Access to contestable advice will increase the chance of the reforms being well considered and achieving the Government's policy objectives because the RMA is a notoriously difficult piece of legislation to get right. There have been five rounds of reform already – one by every government since the Act's introduction in 1991.
National considers that the present RMA structure is too devolved, so a principal theme of the planned changes will be to provide more central control.
The EPA will be an important delivery mechanism for providing this.
It will absorb the functions of the Environmental Risk Management Authority and will assume responsibility for the existing instruments of central government direction – national policy statements (NPS), national environmental standards (NES) and the ability to "call-in" or fast-track projects of national significance.
It is important that the Government keeps the momentum going during the legislative reform process by continuing to issue national policy statements and national environmental standards. A persistent risk with any reform is that progress comes to a standstill until the new system is in place and New Zealand simply cannot afford that at this stage in our history.

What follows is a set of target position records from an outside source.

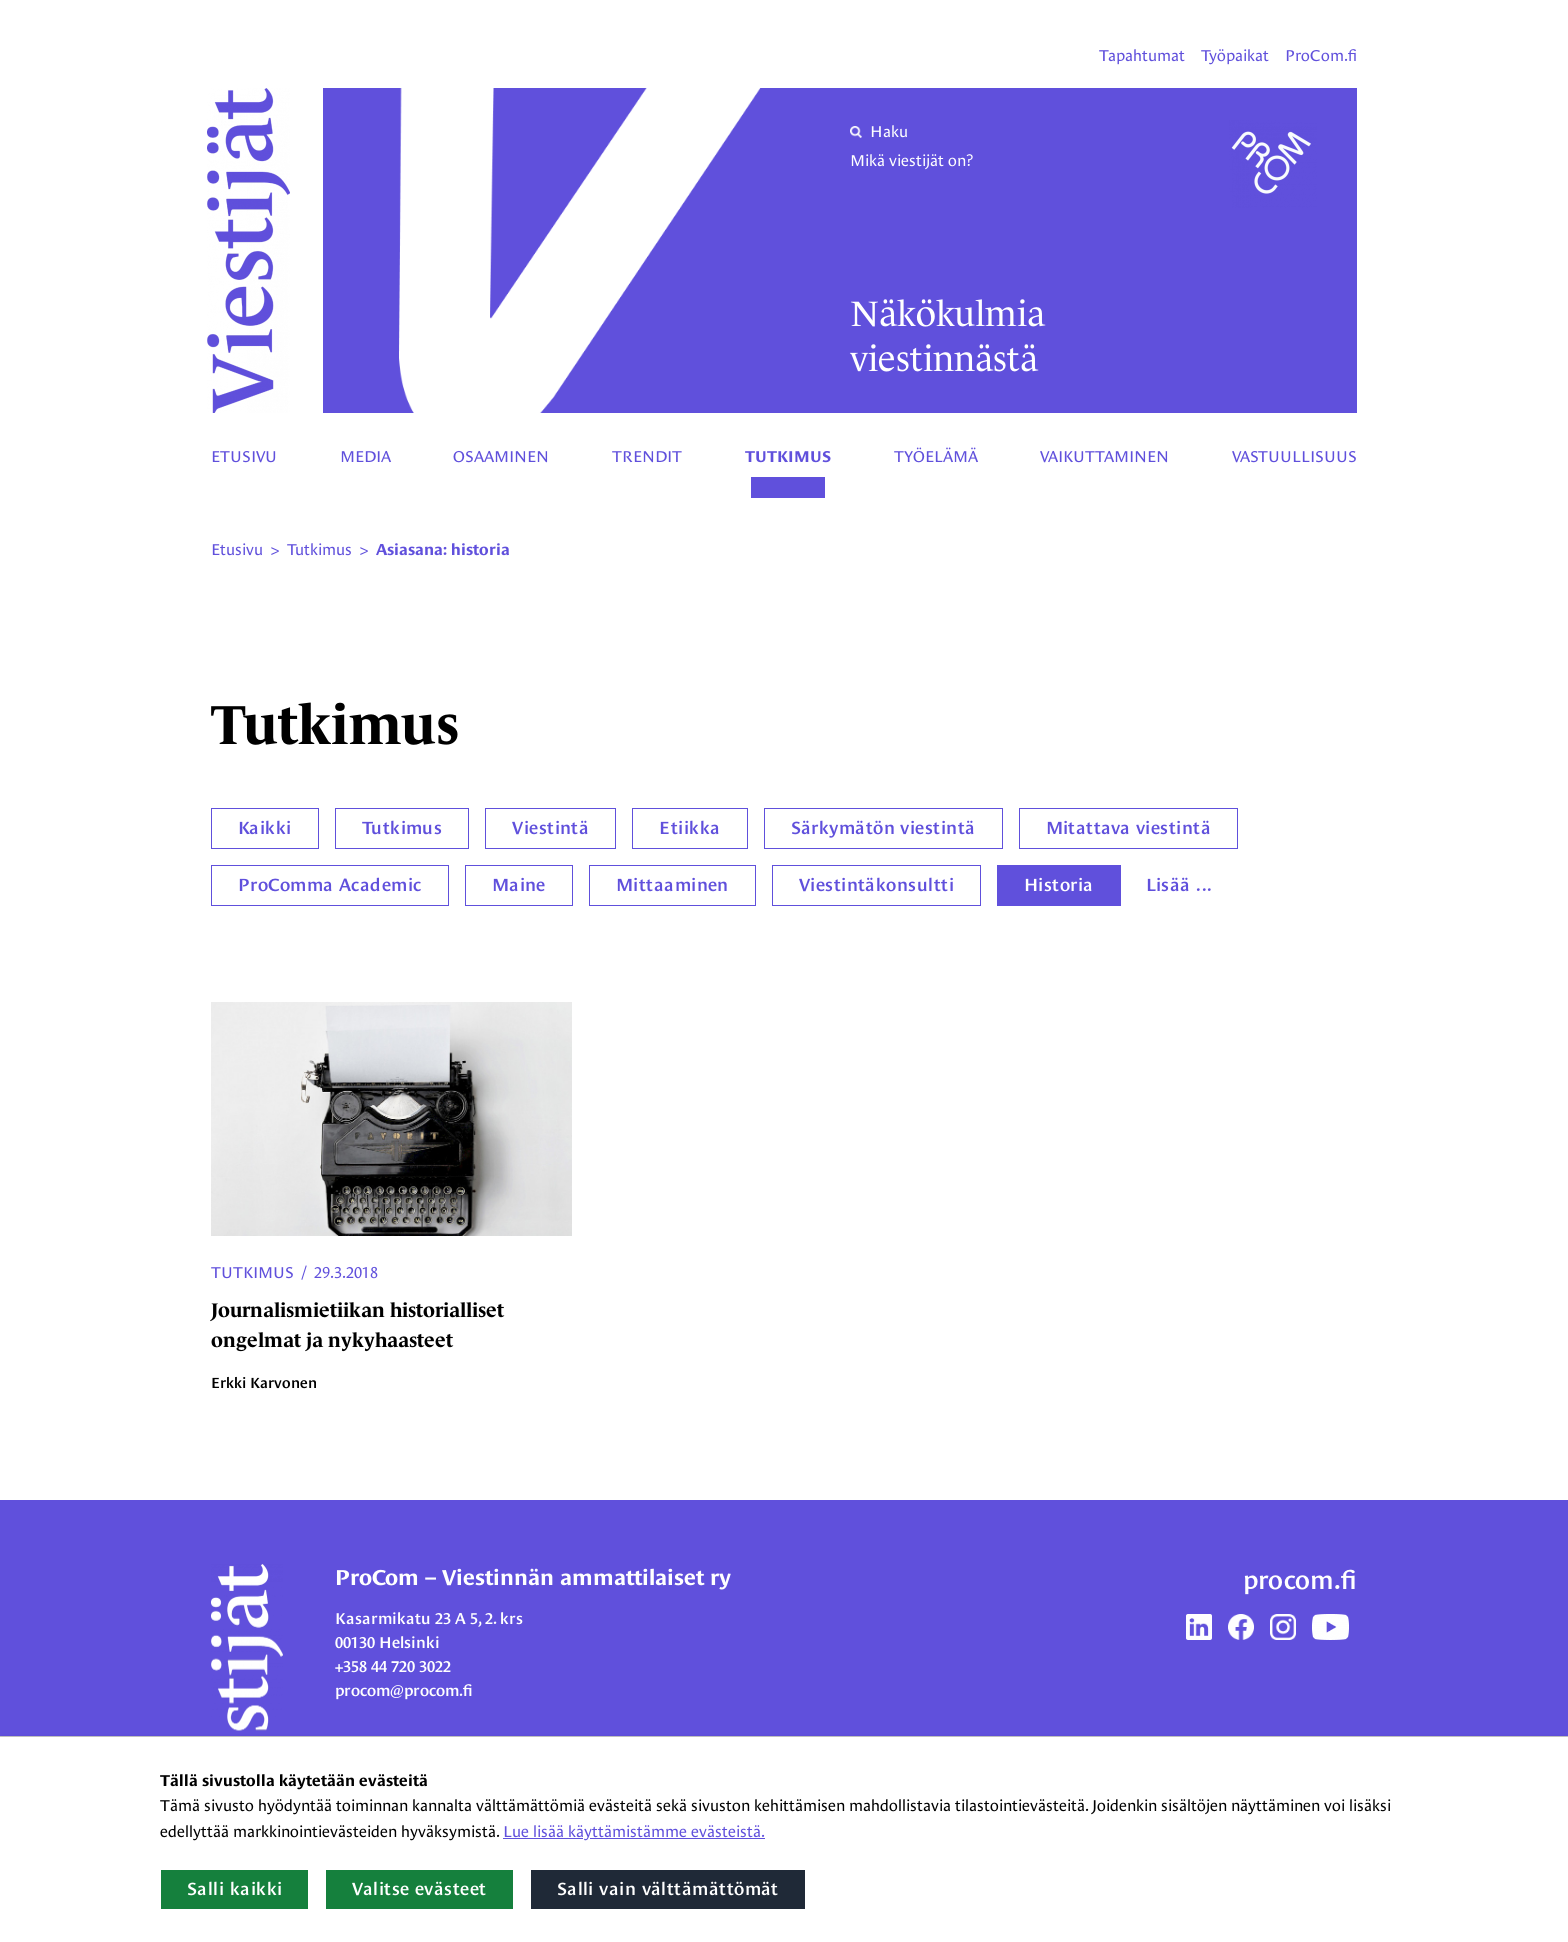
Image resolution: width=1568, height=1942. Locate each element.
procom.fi (1300, 1580)
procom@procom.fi (404, 1690)
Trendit (647, 456)
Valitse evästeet (419, 1889)
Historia (1059, 885)
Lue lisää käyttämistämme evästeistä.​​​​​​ (634, 1831)
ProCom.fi (1321, 55)
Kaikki (265, 828)
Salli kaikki (234, 1889)
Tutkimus (788, 457)
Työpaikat (1235, 55)
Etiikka (689, 828)
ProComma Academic (330, 885)
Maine (519, 885)
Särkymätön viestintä (883, 828)
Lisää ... (1179, 885)
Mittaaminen (672, 885)
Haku (879, 131)
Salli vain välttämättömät (668, 1889)
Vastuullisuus (1294, 456)
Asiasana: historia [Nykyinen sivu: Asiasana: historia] (443, 550)
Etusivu (244, 456)
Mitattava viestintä (1129, 828)
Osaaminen (501, 456)
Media (365, 456)
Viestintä (550, 828)
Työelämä (936, 456)
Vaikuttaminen (1104, 456)
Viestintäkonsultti (876, 885)
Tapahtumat (1142, 55)
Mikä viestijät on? (911, 160)
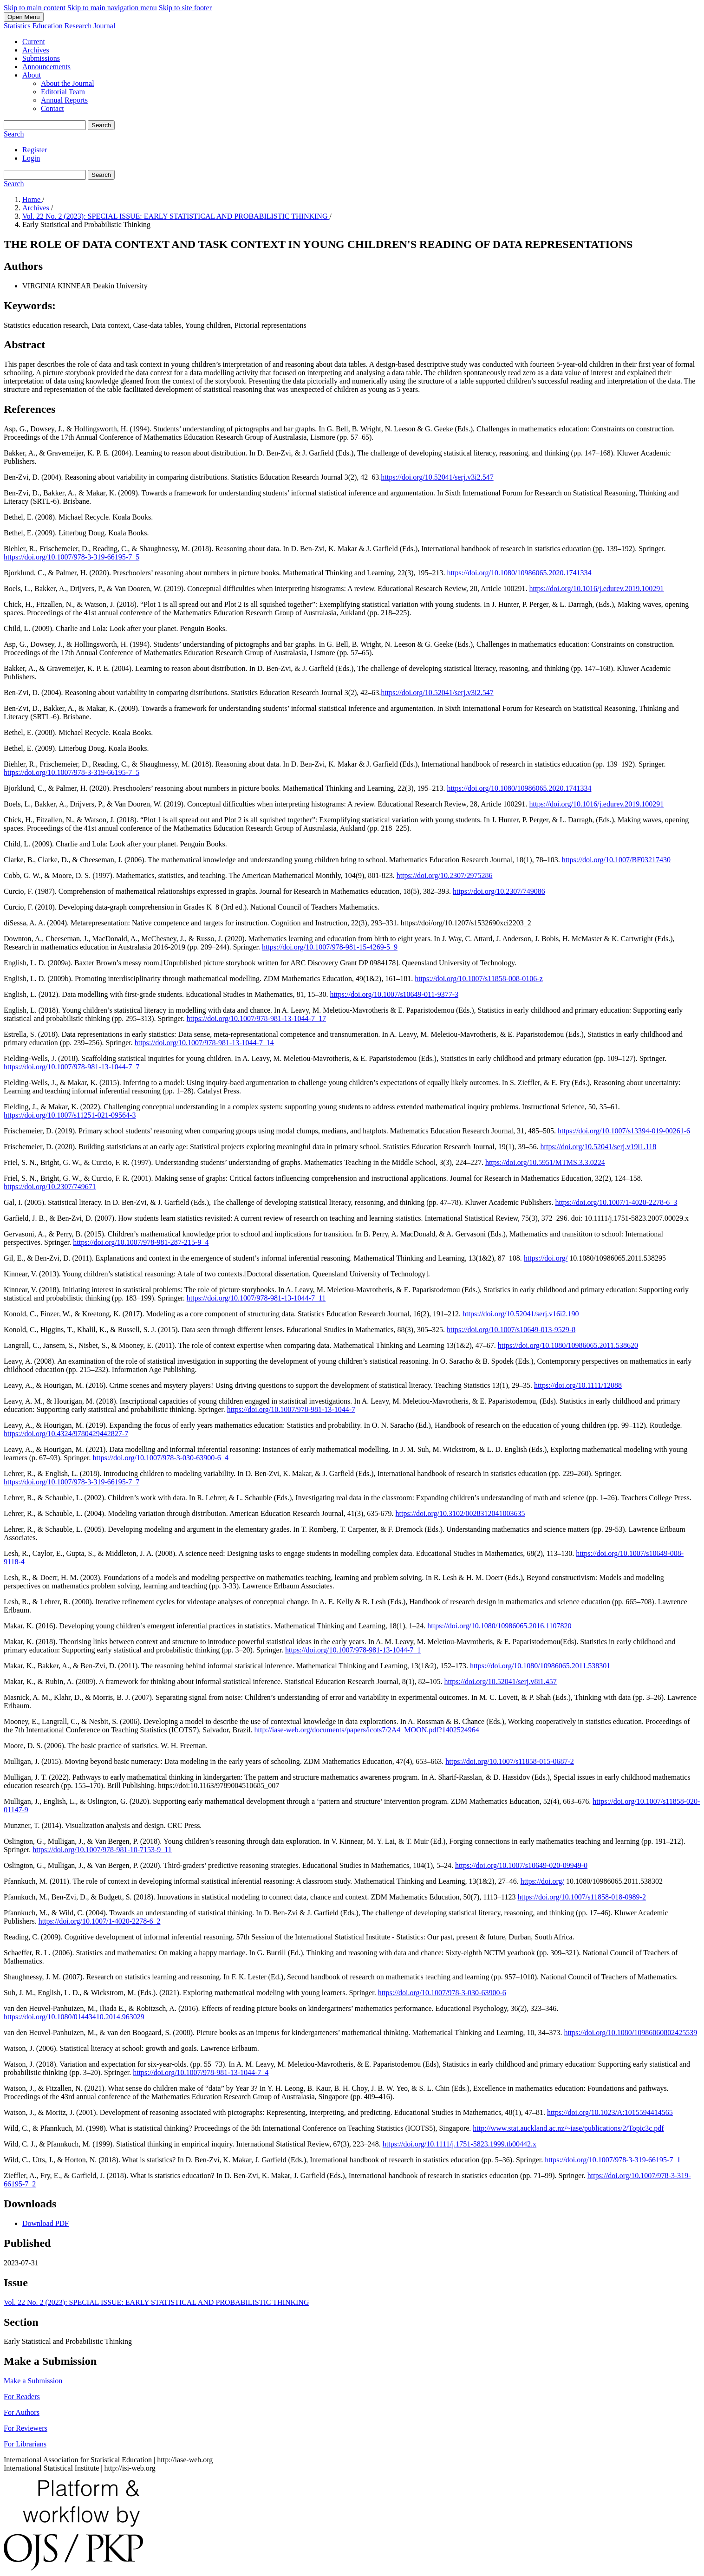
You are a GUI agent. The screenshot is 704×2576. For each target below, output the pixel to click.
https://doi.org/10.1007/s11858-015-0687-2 (509, 1761)
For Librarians (25, 2444)
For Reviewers (25, 2428)
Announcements (46, 67)
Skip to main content (34, 8)
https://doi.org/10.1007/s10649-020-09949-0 (521, 1865)
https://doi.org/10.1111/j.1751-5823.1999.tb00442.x (459, 2144)
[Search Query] (45, 125)
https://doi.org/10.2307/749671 (50, 1186)
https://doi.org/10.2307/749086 (499, 891)
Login (31, 158)
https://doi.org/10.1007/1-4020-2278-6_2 (100, 1921)
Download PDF (45, 2223)
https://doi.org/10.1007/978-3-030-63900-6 (442, 1993)
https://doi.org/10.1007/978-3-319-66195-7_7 (71, 1482)
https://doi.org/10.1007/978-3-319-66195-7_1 (612, 2160)
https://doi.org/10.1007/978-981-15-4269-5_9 (330, 947)
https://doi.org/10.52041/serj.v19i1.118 (599, 1147)
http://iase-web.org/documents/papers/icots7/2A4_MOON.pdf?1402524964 (366, 1730)
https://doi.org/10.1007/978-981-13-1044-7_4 (200, 2072)
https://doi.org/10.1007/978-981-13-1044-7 (291, 1409)
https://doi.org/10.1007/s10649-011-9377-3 (394, 994)
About (31, 75)
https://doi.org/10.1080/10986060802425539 (630, 2032)
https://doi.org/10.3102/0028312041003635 (460, 1513)
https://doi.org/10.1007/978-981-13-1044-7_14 (204, 1043)
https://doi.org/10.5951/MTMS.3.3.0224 (545, 1162)
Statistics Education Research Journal (59, 26)
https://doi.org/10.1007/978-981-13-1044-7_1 (353, 1650)
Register (34, 150)
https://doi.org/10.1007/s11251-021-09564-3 (70, 1115)
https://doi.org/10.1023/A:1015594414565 (610, 2112)
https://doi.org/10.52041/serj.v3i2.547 (437, 477)
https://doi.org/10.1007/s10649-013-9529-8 (511, 1330)
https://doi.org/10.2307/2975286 (445, 875)
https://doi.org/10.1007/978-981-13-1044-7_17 (256, 1018)
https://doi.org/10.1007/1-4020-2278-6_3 (616, 1202)
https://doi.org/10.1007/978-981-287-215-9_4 (141, 1242)
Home (32, 199)
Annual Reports (64, 100)
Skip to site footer (185, 8)
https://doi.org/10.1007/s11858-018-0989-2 (581, 1897)
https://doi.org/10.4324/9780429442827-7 (66, 1434)
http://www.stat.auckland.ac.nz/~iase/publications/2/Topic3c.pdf (568, 2128)
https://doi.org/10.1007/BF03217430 (616, 860)
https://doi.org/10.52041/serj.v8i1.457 (500, 1681)
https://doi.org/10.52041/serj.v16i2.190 (521, 1314)
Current (33, 42)
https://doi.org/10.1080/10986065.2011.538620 (568, 1345)
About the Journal (67, 83)
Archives (35, 50)
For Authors (21, 2412)
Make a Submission (33, 2381)
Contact (52, 108)
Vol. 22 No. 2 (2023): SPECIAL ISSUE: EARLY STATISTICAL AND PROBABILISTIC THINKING (175, 216)
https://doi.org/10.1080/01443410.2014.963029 (74, 2017)
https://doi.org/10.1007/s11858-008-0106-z (479, 978)
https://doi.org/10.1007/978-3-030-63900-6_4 (160, 1458)
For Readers (22, 2396)
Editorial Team (63, 92)
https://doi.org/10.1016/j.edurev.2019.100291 (596, 588)
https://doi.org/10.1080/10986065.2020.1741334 (519, 573)
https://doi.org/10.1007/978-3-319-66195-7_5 (71, 557)
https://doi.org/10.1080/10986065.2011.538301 (540, 1666)
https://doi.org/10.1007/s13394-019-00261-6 (624, 1131)
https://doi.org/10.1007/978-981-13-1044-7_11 (256, 1298)
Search (101, 125)
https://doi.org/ (545, 1258)
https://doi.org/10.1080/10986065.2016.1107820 (499, 1626)
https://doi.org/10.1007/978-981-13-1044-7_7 (71, 1067)
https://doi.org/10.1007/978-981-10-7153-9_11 (102, 1850)
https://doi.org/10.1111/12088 (578, 1385)
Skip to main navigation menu (112, 8)
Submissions (41, 58)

New Zealand's infrastructural deficit in the energy sector is such that Transpower has calculated we need 150MW to 200MW on average of new electricity generation every year between now and 2025 to keep pace with demand.
But the primary focus of the first reform package will be to deal to the RMA "process slop" and related costs, delays and uncertainties. Much of this can be sheeted to the variable quality of local authority first-instance decision-making and to unrestricted rights of appeal to the Environment Court.
These features together create an incentive for people to go through the motions at the first-instance hearing and to hold their fire for the appeal. Although the call-in provides for a single quality hearing on the merits with appeals confined to questions of law, use of this tool is restricted to nationally significant matters.
In my view, there would be value in applying a "quality assured" hearing track to other major regional and district plan and resource consent hearings, as determined by the relevant council or elected by the applicant.
Appeals to the Environment Court would still be available under this option but the Court would be limited to determining whether the first-instance decision was correct in legal and policy terms rather than – as now – starting from scratch with the jurisdiction to overturn value judgments for which there is no "right" or "wrong" answer.
Expanding the use of the "quality assured" hearing in this way would require:
The appointment of sufficient accredited independent commissioners, possibly selected from a regional pool created by the minister.
Provision for proper testing of the evidence in the first hearing, including cross-examination of experts.
A full record of hearings. This would incur some additional expense but the cost implications should be manageable and would be more than offset by savings in appeal costs.
Other measures to improve RMA hearings processes would include provision for security for costs in appeals and placing limits on the scope of further information requests.
It is critical that we get these reforms right and get some policy stability in the RMA area. Our ability to attract the levels of infrastructure investment we need within the timeframes we need and to raise the productive capacity of the economy depends upon it.
To get the best possible result, businesses need to engage actively in the submission and policymaking process.